OK, a prescindere dai singoli lavori, girovagando tra le varie stanze del palazzo storico, mancava decisamente qualcosa. Era evidente l'intento sociale/politico di quasi ogni lavoro, ma mancava un testo che contestualizzava e spiegava le singole opere. La mancanza di una seppur banale breve testo , lasciava le opere un pò sospese, gratuite. Non c'era un catalogo.
Un aneddoto: una delle curatrici (penso del gruppo XYZ), mentre stavamo percorrendo un breve tratto a piedi, sotto il meraviglioso sole siciliano, per raggiungere la Fondazione Brodbeck, si è lamentata per il fatto di camminare in un posto del xxxx con un gran caldo! Le ho risposto divertita... ma come? Ma non siete voi che volete calarvi nelle realtà, vedere come le persone vivono, stabilire relazioni osservando la società ecc? (La Fondazione è situata in un quartiere molto popolare). Mi ha fatto pensare ,questa minima reazione. Come dire: sulla carta siamo tutti molto bravi a raccontare e spiegare e coinvolgere ecc. L'impegno dell'arte per una società migliore! OK, siamo tutti d'accordo, poi nella realtà, è un altro paio di maniche!
A parte questa sciocchezza...
Così anche per la sezione della Biennale di Marrakech, ‘A proposal for articulating works and place’ ospitata a Palazzo Riso a Palermo, tra lavori più o meno interessanti, girovagavo nelle stanze cercando di capire perchè un artista ha dipinto decine di insetti, perchè c'era uno specchio a forma di freccia, delle foto in un parco ecc.
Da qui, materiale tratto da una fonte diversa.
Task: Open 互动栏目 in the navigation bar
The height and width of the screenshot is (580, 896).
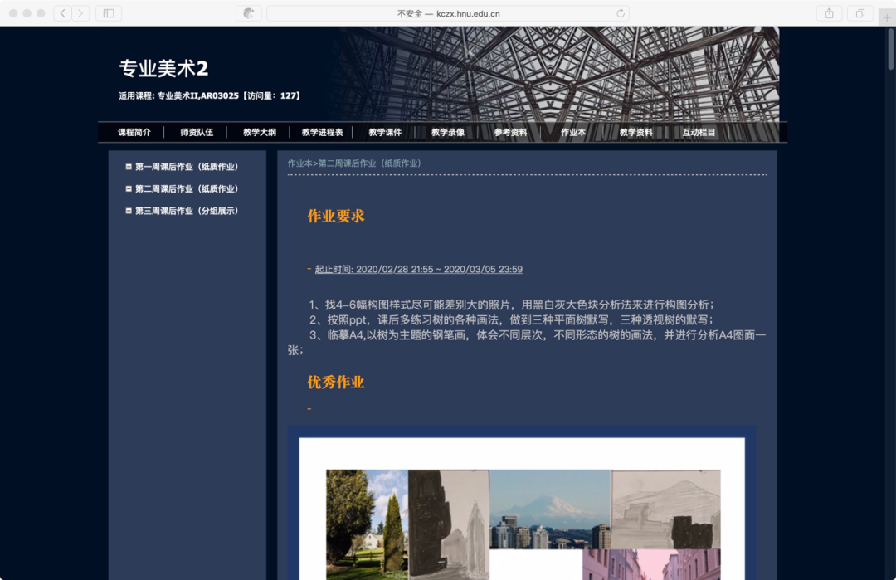Action: coord(699,133)
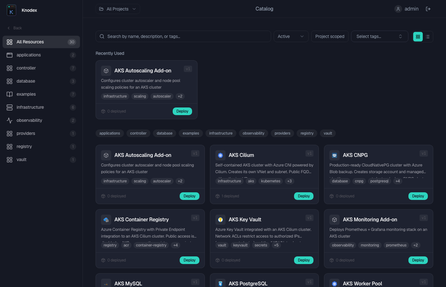446x287 pixels.
Task: Toggle the Project scoped filter
Action: tap(330, 36)
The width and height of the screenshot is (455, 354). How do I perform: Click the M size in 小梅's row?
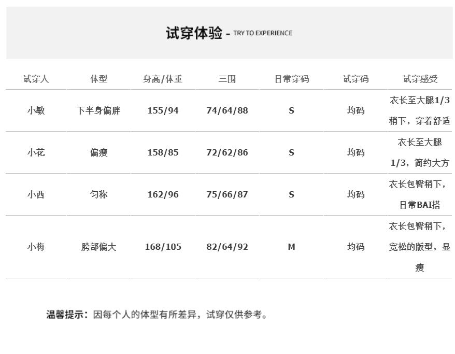291,247
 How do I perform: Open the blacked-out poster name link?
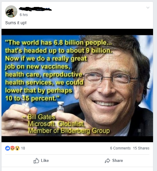[35, 9]
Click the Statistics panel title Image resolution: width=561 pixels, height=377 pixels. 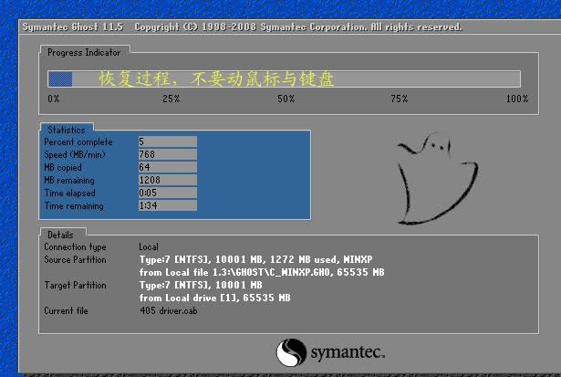(66, 131)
Altre opere, invece, come nei video, nel grande planisfero disegnato per terra con la cenere di Batoul S'Himi 'Monde sous pression', o nell'installazione nel cortile di Seamus Farrel, 'Gwang Ju-Marrakech' (una cerchio formato dalle portiere di alcune macchine con delle incisioni sui vetri), era più evidenti i temi quali: il viaggio, la distanza, la precarietà, l'esigenza di connessioni e relazioni con tutti gli Others.
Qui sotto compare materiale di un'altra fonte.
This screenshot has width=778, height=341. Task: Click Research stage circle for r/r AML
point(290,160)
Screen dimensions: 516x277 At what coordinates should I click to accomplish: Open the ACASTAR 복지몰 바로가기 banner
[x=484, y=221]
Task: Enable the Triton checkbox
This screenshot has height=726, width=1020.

In poche parole: bravo il curatore del progetto Renato Quaglia (friulano che vive a Palermo), che nelle intenzioni, vuole veramente far si che questa iniziativa faccia diventare la Sicilia un punto di riferimento per l'arte contemporanea nel Bacino Mediterraneo. Persona seria, preparata e votata per una causa non facile viste le spesso sgangherate realtà siciliane. Però mi sembra che sia in buona compagnia. Già ho speso poche parole per la Fondazione Brodbeck, altra realtà positiva e potenzialmente molto interessante, o altri spazi già citati.
13/07/10
Catania: Fondazione Brodbeck e Bocs
Vicino alla Fondazione ho scoperto Bocs (Box of Contemporary Space), spazio no profit gestito con tutte le sue forze da Giuseppe Lana, che ospita la mostra La Bandiera Nazionale - Fotografia di Zoltan Fazekas a cura di canacapovolto.
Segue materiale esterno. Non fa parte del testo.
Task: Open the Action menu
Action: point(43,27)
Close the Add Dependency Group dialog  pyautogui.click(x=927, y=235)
Tra gli ospiti c'era anche Francesco Lucifora che gestisce il C.o.c.a. (Archivio Arti Contemporanee) a Modica, il direttore della Biennale di Istanbul Bige Örer e Giovanni Iovane, l'attuale curatore di S.A.C.S., Sportello per l'Arte Contemporanea in Sicilia è pensato come una struttura agile ma articolata per la promozione dell'arte (ospitato a Palazzo Riso - Museo d'arte Contemporanea della Sicilia, Palermo).